▶

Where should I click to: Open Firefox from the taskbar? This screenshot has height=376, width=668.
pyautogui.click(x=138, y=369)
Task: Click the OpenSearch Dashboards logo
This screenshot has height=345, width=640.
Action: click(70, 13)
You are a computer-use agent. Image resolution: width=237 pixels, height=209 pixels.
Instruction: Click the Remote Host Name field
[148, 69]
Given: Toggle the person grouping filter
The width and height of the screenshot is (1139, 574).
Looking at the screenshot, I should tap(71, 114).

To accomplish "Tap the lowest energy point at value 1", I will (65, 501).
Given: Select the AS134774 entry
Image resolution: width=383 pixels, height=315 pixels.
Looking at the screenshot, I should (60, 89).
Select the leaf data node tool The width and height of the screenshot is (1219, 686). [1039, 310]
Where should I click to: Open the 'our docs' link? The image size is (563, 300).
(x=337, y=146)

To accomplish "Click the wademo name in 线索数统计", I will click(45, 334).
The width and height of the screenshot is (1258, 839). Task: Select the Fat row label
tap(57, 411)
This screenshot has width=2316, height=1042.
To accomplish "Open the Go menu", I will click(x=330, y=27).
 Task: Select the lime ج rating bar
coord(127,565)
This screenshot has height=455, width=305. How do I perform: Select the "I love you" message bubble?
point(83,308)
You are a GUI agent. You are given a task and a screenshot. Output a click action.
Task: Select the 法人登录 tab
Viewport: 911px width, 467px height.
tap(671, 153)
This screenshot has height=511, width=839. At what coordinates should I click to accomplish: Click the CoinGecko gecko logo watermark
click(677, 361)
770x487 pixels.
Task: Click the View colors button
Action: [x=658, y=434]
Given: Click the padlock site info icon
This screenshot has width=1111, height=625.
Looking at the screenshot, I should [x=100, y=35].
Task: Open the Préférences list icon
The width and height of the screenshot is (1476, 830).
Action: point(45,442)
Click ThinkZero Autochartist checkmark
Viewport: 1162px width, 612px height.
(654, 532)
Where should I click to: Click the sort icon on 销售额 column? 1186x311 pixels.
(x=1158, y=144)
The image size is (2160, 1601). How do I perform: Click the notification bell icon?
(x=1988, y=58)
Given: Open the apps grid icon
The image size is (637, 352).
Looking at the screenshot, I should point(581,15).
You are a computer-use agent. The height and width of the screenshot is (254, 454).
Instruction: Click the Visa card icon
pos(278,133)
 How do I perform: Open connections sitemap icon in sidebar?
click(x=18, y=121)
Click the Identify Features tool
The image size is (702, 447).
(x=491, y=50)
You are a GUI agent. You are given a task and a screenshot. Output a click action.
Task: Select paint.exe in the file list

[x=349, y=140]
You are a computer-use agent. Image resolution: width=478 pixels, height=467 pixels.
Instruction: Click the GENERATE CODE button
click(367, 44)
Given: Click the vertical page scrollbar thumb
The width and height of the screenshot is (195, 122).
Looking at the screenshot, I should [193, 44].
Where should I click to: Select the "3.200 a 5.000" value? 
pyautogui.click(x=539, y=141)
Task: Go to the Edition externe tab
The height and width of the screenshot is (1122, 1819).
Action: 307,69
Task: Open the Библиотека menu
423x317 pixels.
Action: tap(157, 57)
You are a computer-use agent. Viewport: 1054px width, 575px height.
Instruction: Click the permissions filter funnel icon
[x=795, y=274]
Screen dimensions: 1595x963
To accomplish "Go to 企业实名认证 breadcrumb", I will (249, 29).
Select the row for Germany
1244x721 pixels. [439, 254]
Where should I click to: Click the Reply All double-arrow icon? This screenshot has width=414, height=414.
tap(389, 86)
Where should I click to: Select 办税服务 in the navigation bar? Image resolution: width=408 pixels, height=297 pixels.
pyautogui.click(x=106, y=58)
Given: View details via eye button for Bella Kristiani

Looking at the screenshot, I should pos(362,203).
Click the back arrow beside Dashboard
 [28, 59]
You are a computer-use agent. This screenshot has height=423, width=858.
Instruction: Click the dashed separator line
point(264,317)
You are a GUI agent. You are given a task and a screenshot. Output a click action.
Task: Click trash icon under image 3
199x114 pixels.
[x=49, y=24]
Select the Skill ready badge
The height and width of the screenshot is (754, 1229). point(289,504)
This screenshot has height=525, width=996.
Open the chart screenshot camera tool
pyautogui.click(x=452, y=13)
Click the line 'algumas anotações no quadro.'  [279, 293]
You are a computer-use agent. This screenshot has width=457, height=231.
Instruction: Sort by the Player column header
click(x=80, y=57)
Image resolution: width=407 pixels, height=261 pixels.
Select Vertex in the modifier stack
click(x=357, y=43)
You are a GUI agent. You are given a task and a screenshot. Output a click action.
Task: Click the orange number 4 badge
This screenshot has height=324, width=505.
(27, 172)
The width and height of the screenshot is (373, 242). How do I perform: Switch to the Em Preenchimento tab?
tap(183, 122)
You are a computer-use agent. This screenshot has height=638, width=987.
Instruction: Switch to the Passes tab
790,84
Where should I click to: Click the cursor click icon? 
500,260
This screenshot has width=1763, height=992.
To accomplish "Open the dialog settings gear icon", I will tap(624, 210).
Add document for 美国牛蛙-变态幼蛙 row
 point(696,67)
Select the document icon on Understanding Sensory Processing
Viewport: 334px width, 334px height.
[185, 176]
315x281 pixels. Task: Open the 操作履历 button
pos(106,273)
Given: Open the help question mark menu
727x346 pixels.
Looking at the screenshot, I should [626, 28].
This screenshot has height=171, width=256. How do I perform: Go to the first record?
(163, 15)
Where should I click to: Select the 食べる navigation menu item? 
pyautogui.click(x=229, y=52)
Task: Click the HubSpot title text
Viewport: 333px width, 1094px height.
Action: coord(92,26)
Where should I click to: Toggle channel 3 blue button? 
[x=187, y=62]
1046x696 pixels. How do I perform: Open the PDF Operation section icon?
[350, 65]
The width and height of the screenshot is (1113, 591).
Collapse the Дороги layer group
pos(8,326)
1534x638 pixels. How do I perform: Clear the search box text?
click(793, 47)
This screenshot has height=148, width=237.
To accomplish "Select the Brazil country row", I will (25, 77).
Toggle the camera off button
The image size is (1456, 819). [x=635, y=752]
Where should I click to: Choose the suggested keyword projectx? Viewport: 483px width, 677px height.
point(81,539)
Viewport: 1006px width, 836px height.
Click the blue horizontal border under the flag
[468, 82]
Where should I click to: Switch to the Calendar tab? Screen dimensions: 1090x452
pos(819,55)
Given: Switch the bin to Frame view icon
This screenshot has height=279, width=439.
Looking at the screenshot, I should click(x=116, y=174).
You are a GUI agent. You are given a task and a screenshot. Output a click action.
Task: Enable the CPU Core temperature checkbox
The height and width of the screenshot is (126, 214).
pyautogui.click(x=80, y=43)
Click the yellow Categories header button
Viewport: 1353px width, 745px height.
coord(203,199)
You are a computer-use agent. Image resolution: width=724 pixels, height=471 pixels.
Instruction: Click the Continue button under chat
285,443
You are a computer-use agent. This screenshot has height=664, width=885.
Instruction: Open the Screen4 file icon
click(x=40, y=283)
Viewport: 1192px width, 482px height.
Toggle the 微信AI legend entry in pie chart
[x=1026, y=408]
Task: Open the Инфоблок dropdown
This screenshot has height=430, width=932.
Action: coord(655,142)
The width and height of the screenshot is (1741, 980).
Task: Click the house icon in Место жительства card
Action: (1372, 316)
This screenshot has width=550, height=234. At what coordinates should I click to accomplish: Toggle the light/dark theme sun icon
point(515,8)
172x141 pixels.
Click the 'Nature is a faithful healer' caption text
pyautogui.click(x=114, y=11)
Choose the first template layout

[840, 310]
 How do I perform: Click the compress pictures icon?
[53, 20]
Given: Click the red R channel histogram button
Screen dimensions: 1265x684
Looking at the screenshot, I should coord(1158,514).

◀

Problem to solve ▸ Pull out each line of the records above that contains the string "computer", where case counts.

Solution to this problem ▸
You are a computer-use agent. Image resolution: width=237 pixels, height=209 pixels.
You are a computer-use agent. The height and width of the screenshot is (254, 454).
You are a computer-use agent. Image resolution: width=478 pixels, height=467 pixels.
You are a computer-use agent. Viewport: 1054px width, 575px height.
You are a computer-use agent. This screenshot has height=423, width=858.
You are a computer-use agent. This screenshot has width=457, height=231.
You are a computer-use agent. This screenshot has height=638, width=987.
You are a computer-use agent. Image resolution: width=724 pixels, height=471 pixels.
You are a computer-use agent. This screenshot has height=664, width=885.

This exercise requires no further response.